┏━━

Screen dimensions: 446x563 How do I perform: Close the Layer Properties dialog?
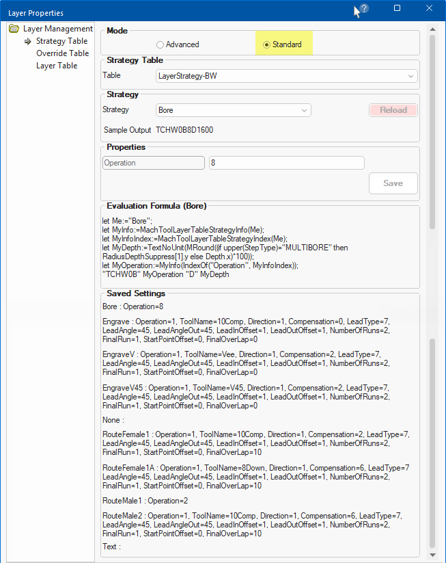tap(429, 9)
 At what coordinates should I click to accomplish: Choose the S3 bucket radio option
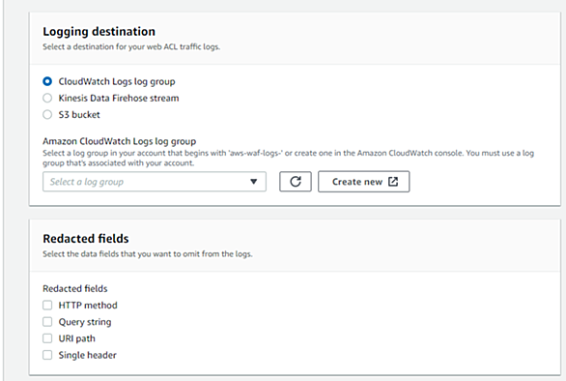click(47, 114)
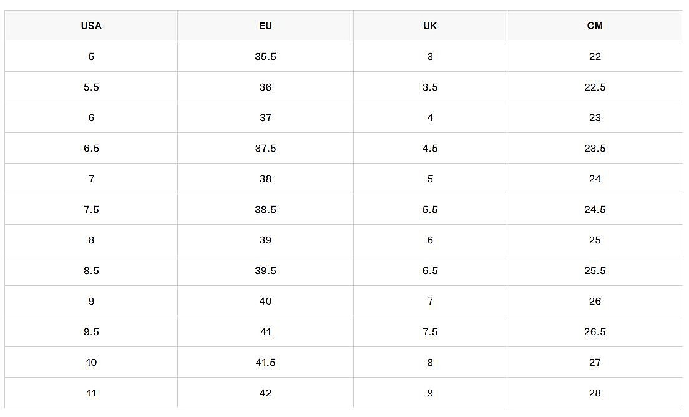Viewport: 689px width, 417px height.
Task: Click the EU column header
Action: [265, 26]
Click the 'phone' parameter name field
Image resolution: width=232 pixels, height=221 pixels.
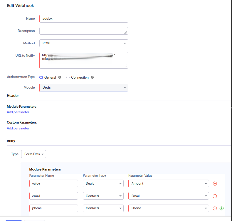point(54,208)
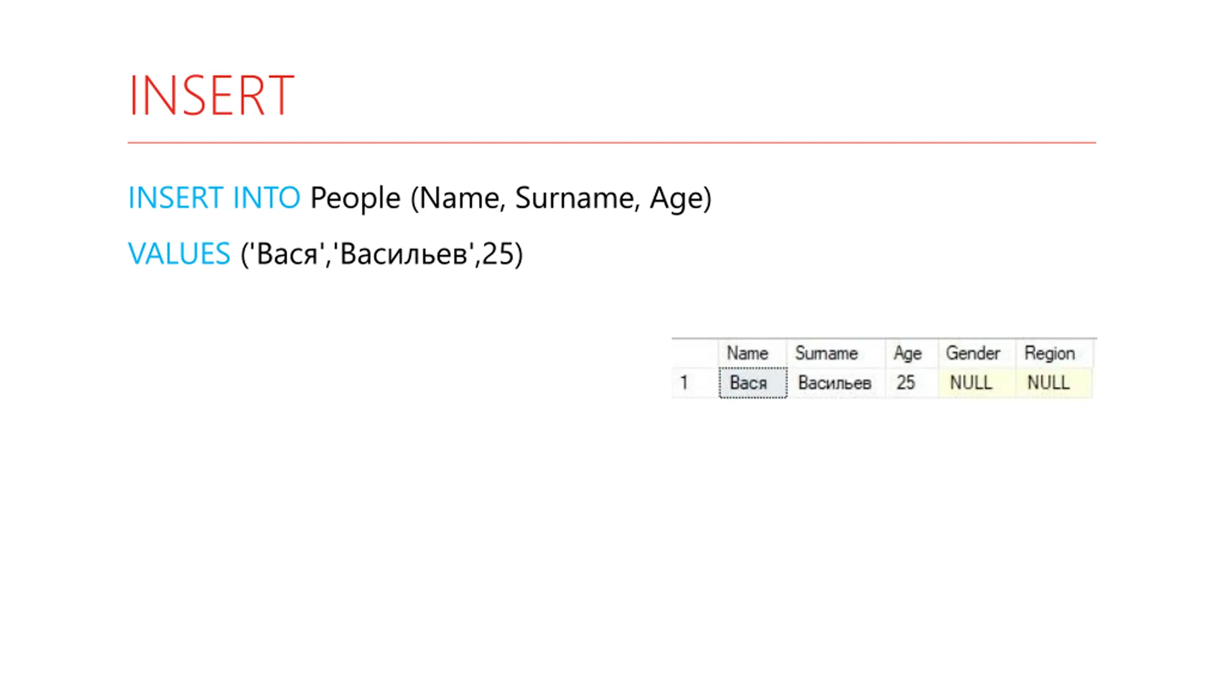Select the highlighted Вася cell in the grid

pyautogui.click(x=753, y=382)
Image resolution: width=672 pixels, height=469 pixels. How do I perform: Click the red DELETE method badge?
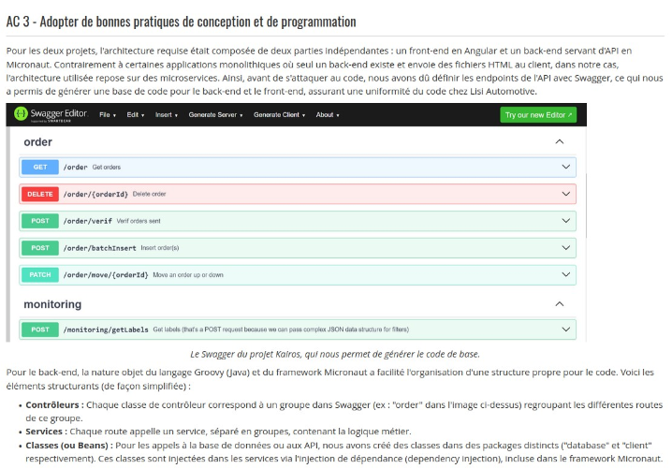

┗━━

EXERCISE BRIEF. Rewrite all the records above with every "Image resolution" replaced by "Image size" and nothing else changed. Omit the pictures.

EXERCISE SOLUTION.
Screen dimensions: 446x563 How do I perform: Close the Layer Properties dialog?
tap(429, 9)
 At what coordinates should I click to accomplish: Choose the S3 bucket radio option
click(47, 114)
Viewport: 689px width, 417px height.
Task: Click the EU column header
Action: [265, 26]
Click the 'phone' parameter name field
Image size: width=232 pixels, height=221 pixels.
point(54,208)
Select the highlighted Вася cell in the grid

pyautogui.click(x=753, y=382)
Image size: width=672 pixels, height=469 pixels. How do I perform: Click the red DELETE method badge?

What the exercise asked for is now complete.